Stored entries
════════════════════

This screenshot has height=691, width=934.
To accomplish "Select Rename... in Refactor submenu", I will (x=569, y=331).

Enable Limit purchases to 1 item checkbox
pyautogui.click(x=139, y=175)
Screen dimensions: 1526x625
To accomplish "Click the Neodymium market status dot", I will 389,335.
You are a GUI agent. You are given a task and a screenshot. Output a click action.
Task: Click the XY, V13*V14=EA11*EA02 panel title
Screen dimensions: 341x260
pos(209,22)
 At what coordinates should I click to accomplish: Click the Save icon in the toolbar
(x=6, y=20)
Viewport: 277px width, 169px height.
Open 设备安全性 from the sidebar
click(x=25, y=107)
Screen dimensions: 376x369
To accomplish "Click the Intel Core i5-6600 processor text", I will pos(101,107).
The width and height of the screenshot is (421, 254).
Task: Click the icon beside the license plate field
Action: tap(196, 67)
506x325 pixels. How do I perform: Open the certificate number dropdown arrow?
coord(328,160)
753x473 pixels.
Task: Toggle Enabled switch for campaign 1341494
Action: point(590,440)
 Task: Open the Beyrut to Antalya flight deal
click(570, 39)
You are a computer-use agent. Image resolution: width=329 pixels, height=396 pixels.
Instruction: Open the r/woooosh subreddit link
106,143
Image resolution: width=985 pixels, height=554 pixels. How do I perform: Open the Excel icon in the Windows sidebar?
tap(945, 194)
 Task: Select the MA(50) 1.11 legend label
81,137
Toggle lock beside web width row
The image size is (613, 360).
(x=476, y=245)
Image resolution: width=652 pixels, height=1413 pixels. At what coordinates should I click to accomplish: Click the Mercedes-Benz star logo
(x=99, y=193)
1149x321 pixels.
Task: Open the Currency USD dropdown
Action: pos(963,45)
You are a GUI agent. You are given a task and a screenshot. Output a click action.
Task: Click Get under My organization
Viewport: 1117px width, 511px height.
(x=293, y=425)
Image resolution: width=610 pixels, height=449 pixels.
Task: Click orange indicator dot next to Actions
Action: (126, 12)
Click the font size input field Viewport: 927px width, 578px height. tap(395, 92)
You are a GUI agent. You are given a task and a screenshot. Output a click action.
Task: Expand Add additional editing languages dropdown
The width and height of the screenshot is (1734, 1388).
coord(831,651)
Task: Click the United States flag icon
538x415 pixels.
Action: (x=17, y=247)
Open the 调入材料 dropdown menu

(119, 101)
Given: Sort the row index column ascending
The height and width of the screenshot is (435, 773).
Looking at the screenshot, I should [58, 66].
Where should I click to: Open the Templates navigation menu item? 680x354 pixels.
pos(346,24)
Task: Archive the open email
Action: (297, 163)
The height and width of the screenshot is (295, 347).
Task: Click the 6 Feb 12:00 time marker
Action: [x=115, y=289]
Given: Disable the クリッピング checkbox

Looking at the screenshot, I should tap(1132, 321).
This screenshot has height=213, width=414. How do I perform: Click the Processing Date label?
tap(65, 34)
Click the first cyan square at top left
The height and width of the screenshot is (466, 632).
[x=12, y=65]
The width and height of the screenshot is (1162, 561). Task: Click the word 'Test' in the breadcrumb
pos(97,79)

════════════════════

Copy only the entries from the first line to the line with "Task: Click Get under My organization", each exactly as it appears.

This screenshot has height=691, width=934.
To accomplish "Select Rename... in Refactor submenu", I will (x=569, y=331).

Enable Limit purchases to 1 item checkbox
pyautogui.click(x=139, y=175)
Screen dimensions: 1526x625
To accomplish "Click the Neodymium market status dot", I will 389,335.
You are a GUI agent. You are given a task and a screenshot. Output a click action.
Task: Click the XY, V13*V14=EA11*EA02 panel title
Screen dimensions: 341x260
pos(209,22)
 At what coordinates should I click to accomplish: Click the Save icon in the toolbar
(x=6, y=20)
Viewport: 277px width, 169px height.
Open 设备安全性 from the sidebar
click(x=25, y=107)
Screen dimensions: 376x369
To accomplish "Click the Intel Core i5-6600 processor text", I will pos(101,107).
The width and height of the screenshot is (421, 254).
Task: Click the icon beside the license plate field
Action: tap(196, 67)
506x325 pixels. How do I perform: Open the certificate number dropdown arrow?
coord(328,160)
753x473 pixels.
Task: Toggle Enabled switch for campaign 1341494
Action: point(590,440)
 Task: Open the Beyrut to Antalya flight deal
click(570, 39)
You are a computer-use agent. Image resolution: width=329 pixels, height=396 pixels.
Instruction: Open the r/woooosh subreddit link
106,143
Image resolution: width=985 pixels, height=554 pixels. How do I perform: Open the Excel icon in the Windows sidebar?
tap(945, 194)
 Task: Select the MA(50) 1.11 legend label
81,137
Toggle lock beside web width row
The image size is (613, 360).
(x=476, y=245)
Image resolution: width=652 pixels, height=1413 pixels. At what coordinates should I click to accomplish: Click the Mercedes-Benz star logo
(x=99, y=193)
1149x321 pixels.
Task: Open the Currency USD dropdown
Action: pos(963,45)
You are a GUI agent. You are given a task and a screenshot. Output a click action.
Task: Click Get under My organization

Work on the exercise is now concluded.